Hoje, no endereço do ocorrido, encontra-se uma pedra que marca o lugar da sua morte. Marighella é oficialmente anistiado político post mortem. A declaração está na Portaria 2.780 publicada no Diário Oficial da União em 2012, época do Ministro da Justiça José Eduardo Cardoso. Antes da anistia política, quando Fernando Henrique Cardoso era presidente da República, o Estado reconheceu que foi responsável pela sua morte.

Baiano, professor, deputado federal, concordando ou não com seus ideais a verdade que fica é que após ler a biografia de Mario Magalhães, Cecil Borer, diretor do Dops, tinha razão: “Cuidado, que o Marighella é valente”.
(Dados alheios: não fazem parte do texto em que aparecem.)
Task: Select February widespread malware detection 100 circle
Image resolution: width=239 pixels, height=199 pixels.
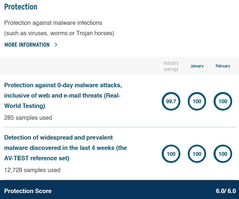Action: tap(223, 154)
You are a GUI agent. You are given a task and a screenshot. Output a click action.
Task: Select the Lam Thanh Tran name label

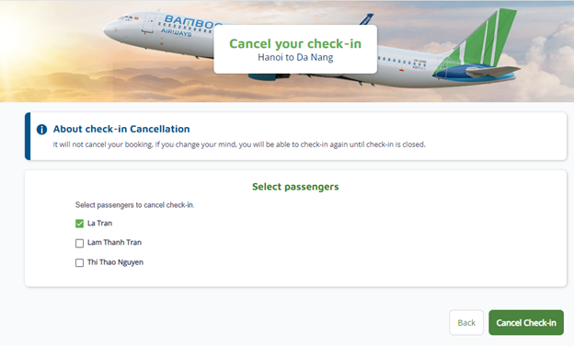pos(115,242)
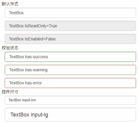Click the empty right area of has-error field

(89, 83)
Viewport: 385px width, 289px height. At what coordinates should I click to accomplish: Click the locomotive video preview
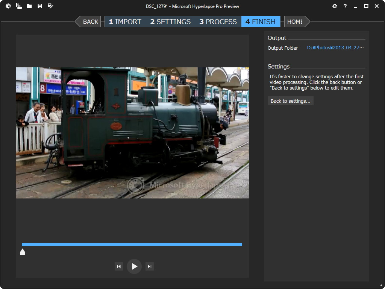[x=132, y=132]
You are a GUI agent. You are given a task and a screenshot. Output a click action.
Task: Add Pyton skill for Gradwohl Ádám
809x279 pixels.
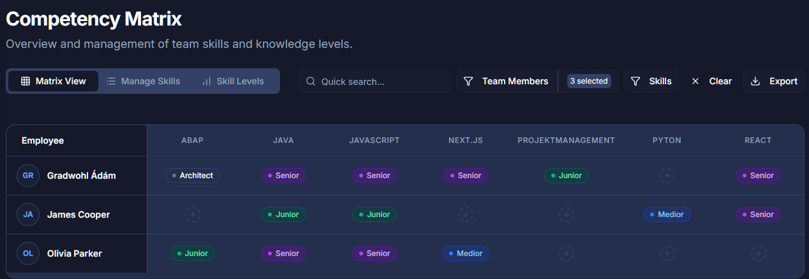pos(667,176)
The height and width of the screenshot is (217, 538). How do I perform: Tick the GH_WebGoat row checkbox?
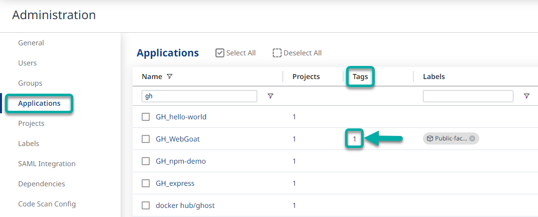click(146, 139)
Marighella é lembrado até hoje. Por Caetano Veloso, na canção Um Comunista, reverenciando em nome do samba o mulato baiano, mas alerta: “muito embora não creia em violência e guerrilha”. Mano Brown com os Racionais rimou versos em sua homenagem: “essa noite em São Paulo um anjo vai morrer/ por mim, por você, por ter coragem em dizer”. Frei Betto escreveu o Batismo de Sangue, livro vencedor do prêmio Jabuti, o qual detalha a resistência à ditadura e o envolvimento dos frades dominicanos com a ALN – Ação Libertadora Nacional, que resultou na morte de Marighella.
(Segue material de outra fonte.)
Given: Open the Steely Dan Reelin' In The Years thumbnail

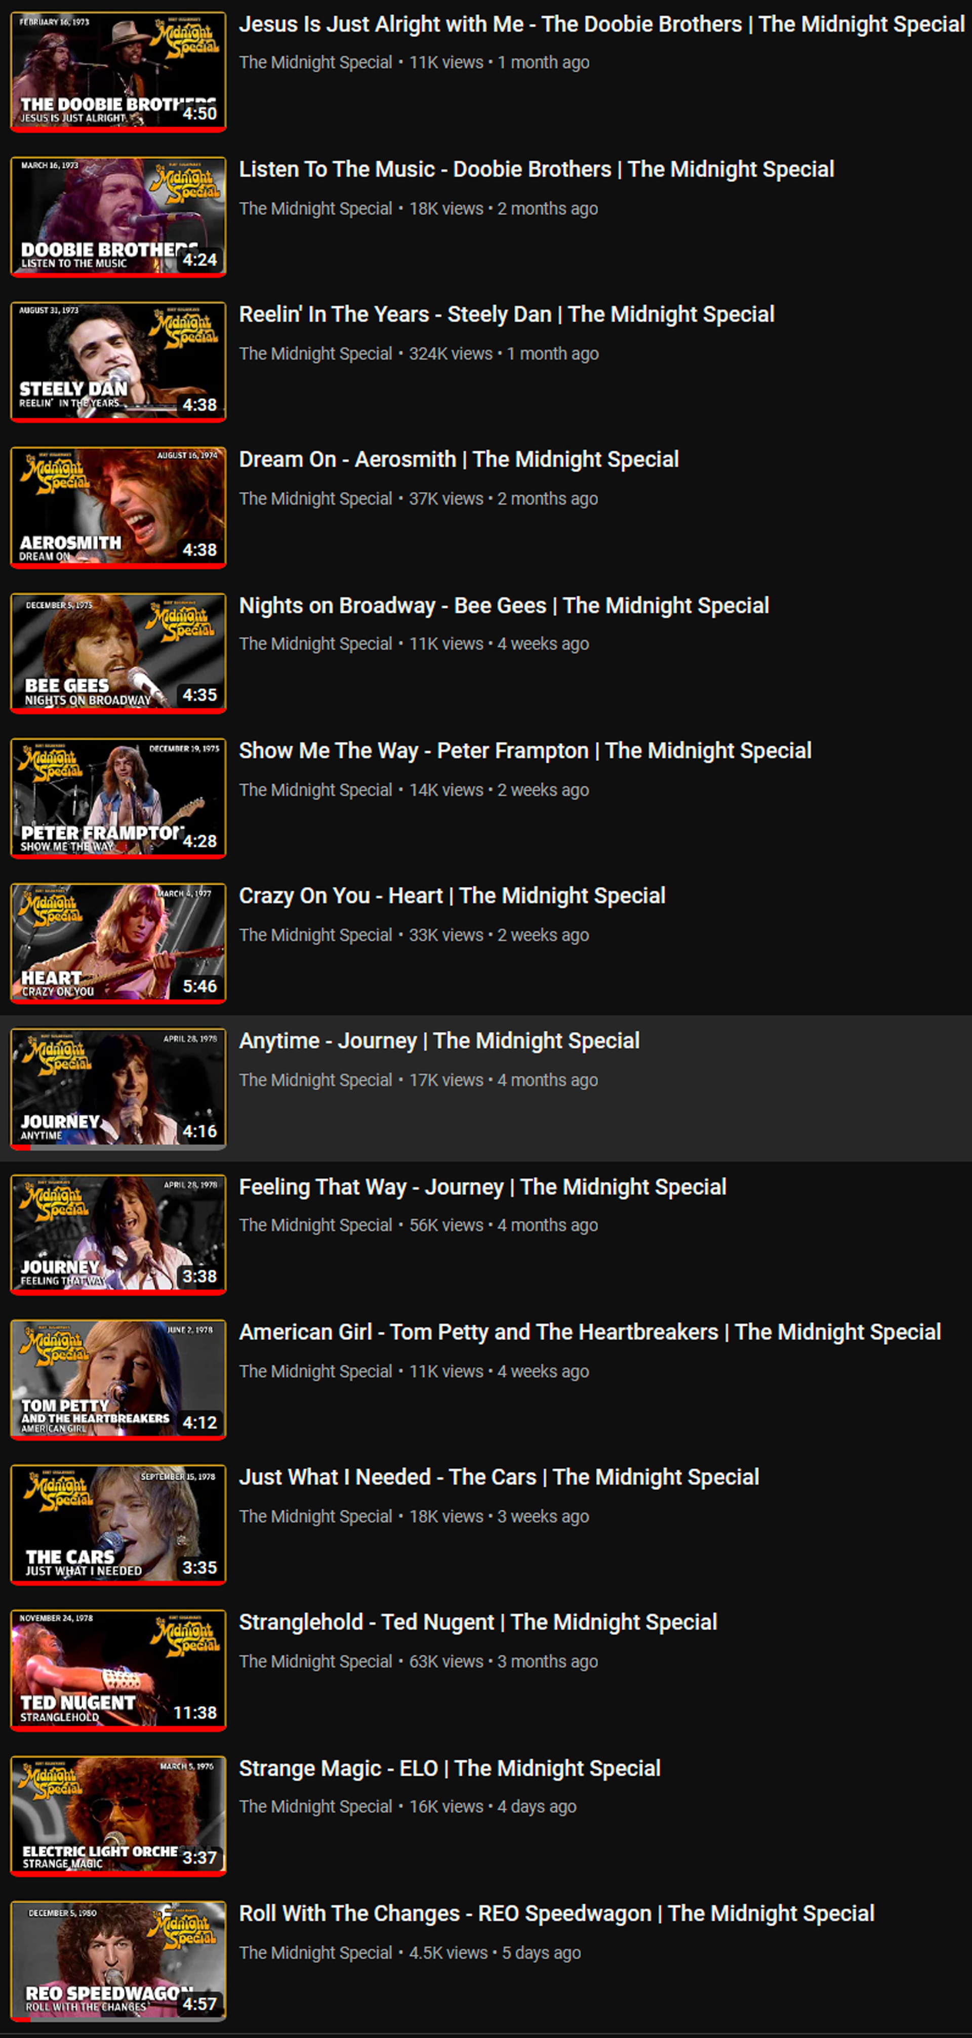Looking at the screenshot, I should [118, 362].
Os dominicanos frei Betto, frei Tito, frei Giorgio e frei Maurício, foram presos em São Paulo pela polícia que tinha o objetivo de encontrar Marighella e, antes do assassinato, foram levados ao DEOPS/SP, departamento de ordem política e social, que fica no Largo General Osório, 66 – Santa Ifigênia. O prédio que hoje funciona o Memorial da Resistência de São Paulo, foi arquitetado por Ramos de Azevedo, o mesmo que projetou o Teatro Municipal de São Paulo. Antes de ser a sede do DEOPS, funcionava o armazém central da estrada de ferro Sorocabana, construída em 1914.
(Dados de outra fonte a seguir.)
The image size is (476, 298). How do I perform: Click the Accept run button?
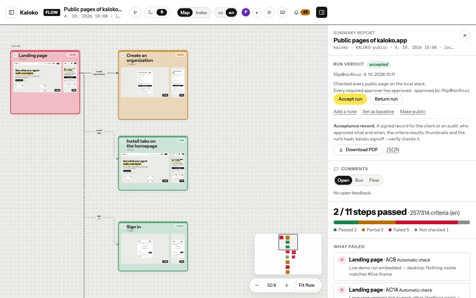click(x=350, y=99)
Frei Fernando e frey Ivo, foram presos no Rio de Janeiro na mesma época e depois transferidos para São Paulo. Sendo torturados pela ditadura, deram informações que levaram a polícia até o guerrilheiro comunista. Assim como Pedro e Judas na Bíblia, frei Fernando ficou atormentado pela culpa: traiu seu paladino e preso pelo sistema, foi acusado de subversivo. Até mesmo um homem de fé, dependendo da dor, é possível duvidar.

Talvez inspirado na antiga tradição de mandar bilhetes dentro de garrafa no mar iniciada pelo aluno de Aristóteles, Theophrastus, que enviou uma carta dentro de uma garrafa para provar que o Oceano Atlântico desaguava no Mar mediterrâneo, frei Fernando escreveu durante os quatro anos em que esteve preso bilhetes que eram colocados dentro de canetas Bic, os quais eram levados fora da prisão pelos visitantes. Frei Beto organizou esses bilhetinhos e transformou em livro publicado no ano de 2009: O Diário de Fernando (Ed. Roco).

Durante o cárcere, frei Fernando foi visitado por vários bispos importantes: Dom Paulo Evaristo Arns (autor do livro Brasil: Nunca mais), Dom Tomás Balduíno, Dom José Maria Pires, Dom Antônio Fragoso dentre outros. Solto em outubro de 1973, o mineiro buscou uma vida rural, nos deixando em março de 2019, vítima de câncer.

Muitos dirigentes de movimentos católicos se tornaram oposição ao regime militar daquela época. Em um país violento, o alento se notava na igreja do bairro de Perdizes. Franz Heep, arquiteto alemão que projetou o edifício Itália no bairro República, foi contratado para a construção da igreja São Domingos, complexo dos dominicanos que também funcionava como convento. Era um período em que os cantos de louvor e a homilia permitiam a esperança de paz. O regime autoritário nomeava Generais para todas as instituições menos para a igreja, o que vale ressaltar a participação da cristandade em resistências na França contra os nazistas e na Itália, contra Benito Mussolini.

Diante de tantos acontecimentos, lutas, histórias e divergências, a igreja, casa da fé, serviu e ainda pode servir de complemento aos defeitos dos sentidos.

Referência

MAGALHÃES, Mário. “Mariguella, o guerrilheiro que incendiou o mundo” – Editora Companhia das Letras.